Collected data entries:
------------------------------
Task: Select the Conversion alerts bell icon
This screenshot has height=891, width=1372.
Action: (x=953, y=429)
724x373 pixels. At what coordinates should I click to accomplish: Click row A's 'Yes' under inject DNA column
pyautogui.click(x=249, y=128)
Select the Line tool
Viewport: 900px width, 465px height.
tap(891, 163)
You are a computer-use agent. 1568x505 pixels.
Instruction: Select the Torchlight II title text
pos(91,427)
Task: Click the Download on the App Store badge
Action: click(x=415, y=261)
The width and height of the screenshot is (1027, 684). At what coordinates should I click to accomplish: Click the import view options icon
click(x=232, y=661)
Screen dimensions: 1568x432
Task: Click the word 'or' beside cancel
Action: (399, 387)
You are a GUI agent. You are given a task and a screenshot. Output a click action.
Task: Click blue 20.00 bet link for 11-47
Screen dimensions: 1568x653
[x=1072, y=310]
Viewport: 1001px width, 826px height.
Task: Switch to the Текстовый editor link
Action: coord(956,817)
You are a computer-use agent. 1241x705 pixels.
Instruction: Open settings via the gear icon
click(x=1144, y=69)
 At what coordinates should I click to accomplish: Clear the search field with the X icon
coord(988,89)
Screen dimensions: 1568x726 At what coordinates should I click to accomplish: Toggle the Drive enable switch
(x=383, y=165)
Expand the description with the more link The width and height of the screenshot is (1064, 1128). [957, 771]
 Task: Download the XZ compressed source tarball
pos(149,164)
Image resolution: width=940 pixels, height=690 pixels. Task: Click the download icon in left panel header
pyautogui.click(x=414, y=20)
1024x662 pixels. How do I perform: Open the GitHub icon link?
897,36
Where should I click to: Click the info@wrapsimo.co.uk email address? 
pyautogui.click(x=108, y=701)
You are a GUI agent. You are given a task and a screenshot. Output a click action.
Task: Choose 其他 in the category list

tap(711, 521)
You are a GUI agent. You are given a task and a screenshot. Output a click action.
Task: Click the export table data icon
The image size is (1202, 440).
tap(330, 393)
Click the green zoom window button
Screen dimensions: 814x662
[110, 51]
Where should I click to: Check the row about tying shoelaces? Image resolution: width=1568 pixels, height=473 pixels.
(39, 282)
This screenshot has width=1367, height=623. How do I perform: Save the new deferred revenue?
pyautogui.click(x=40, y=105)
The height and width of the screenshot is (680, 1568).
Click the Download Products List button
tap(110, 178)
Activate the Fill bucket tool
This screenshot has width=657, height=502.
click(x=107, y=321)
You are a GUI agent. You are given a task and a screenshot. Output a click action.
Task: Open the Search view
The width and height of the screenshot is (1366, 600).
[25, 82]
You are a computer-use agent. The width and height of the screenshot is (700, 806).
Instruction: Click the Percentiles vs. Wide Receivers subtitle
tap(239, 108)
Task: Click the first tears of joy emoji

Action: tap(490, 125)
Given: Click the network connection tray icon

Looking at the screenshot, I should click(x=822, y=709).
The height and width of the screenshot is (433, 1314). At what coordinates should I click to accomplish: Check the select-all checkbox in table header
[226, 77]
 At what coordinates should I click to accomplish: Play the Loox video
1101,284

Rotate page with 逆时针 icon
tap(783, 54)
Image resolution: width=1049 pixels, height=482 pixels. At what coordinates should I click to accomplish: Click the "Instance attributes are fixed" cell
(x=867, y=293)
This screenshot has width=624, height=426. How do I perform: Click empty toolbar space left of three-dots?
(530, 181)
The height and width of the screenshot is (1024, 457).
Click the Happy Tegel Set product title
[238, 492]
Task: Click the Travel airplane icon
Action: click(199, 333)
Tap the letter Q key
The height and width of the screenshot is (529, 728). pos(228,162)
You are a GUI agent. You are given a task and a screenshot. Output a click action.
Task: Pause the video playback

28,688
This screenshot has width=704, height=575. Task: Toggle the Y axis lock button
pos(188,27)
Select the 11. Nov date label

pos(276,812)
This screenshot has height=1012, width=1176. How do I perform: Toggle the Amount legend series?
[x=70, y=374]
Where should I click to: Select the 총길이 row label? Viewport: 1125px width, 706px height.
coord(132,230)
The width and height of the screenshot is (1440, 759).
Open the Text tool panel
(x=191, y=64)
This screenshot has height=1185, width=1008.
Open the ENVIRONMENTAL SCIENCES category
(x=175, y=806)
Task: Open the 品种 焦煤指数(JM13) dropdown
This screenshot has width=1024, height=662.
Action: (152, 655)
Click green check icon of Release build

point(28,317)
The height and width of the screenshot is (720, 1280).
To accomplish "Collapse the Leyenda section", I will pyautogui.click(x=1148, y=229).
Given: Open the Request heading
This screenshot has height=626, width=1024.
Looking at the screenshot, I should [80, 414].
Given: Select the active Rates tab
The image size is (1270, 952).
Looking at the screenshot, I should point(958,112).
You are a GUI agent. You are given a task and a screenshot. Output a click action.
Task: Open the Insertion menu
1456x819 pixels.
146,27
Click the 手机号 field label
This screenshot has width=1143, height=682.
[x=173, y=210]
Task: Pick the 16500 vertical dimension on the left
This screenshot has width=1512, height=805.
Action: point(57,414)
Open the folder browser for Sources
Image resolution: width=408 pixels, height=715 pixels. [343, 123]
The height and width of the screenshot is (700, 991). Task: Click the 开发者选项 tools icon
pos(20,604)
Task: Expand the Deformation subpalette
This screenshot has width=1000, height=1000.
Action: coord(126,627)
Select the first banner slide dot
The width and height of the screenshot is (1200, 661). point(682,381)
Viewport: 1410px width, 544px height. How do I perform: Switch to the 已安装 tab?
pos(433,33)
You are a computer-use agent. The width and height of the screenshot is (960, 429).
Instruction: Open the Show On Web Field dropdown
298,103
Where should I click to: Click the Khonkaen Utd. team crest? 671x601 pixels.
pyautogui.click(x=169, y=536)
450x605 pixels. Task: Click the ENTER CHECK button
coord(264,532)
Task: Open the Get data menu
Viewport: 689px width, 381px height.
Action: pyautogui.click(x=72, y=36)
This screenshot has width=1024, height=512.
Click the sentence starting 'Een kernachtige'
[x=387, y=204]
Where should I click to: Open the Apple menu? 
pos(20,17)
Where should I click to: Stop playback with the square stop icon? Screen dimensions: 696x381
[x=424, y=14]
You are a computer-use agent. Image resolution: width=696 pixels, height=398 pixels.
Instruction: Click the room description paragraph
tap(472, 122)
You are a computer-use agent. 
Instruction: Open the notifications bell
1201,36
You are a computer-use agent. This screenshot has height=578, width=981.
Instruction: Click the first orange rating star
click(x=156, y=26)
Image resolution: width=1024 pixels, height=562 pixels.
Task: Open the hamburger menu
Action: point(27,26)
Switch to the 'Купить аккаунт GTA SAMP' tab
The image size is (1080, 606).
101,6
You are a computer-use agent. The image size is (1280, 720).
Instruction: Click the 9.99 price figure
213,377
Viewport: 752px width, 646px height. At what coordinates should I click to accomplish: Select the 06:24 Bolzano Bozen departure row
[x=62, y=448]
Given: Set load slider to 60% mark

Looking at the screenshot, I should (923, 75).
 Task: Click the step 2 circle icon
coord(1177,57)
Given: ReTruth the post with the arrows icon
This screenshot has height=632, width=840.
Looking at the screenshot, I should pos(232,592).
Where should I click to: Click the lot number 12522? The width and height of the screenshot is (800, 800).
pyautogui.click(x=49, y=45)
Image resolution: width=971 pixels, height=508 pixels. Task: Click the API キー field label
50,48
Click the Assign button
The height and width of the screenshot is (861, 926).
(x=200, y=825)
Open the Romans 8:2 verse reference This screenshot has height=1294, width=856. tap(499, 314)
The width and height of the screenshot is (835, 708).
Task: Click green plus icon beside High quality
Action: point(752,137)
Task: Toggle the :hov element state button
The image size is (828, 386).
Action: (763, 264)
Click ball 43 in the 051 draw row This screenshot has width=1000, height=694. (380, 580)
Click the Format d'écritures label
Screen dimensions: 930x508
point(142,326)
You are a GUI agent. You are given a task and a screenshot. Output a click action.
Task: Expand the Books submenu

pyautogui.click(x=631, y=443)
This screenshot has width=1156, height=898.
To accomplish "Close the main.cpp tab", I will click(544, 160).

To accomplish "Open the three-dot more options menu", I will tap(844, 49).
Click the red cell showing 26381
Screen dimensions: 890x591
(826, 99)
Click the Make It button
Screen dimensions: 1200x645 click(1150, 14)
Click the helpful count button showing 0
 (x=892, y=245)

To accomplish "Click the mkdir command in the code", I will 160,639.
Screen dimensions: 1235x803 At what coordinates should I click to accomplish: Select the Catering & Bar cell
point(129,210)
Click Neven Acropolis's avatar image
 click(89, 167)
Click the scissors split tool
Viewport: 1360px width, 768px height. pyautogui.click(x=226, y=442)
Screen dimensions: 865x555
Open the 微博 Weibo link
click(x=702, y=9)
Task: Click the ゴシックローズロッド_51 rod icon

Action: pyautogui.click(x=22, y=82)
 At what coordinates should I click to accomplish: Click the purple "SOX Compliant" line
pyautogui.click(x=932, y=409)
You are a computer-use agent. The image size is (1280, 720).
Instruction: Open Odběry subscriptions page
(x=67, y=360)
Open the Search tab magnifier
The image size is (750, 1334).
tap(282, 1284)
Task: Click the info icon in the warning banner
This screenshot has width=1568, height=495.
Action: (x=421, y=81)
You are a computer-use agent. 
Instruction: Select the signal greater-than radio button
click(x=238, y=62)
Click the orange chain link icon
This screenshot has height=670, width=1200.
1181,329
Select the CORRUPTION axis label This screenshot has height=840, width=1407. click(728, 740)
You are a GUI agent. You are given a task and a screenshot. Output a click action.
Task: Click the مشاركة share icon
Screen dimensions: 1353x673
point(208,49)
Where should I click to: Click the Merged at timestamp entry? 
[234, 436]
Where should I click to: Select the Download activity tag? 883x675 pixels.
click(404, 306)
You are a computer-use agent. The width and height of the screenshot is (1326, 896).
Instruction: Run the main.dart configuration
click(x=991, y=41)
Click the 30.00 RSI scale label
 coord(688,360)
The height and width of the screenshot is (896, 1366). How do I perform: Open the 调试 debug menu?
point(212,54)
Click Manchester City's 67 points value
------------------------------
■ WHAT IS REQUIRED
Show the lines above that include "more".

■ PROBLEM SOLUTION
Expand the description with the more link The width and height of the screenshot is (1064, 1128). [957, 771]
To accomplish "Open the three-dot more options menu", I will tap(844, 49).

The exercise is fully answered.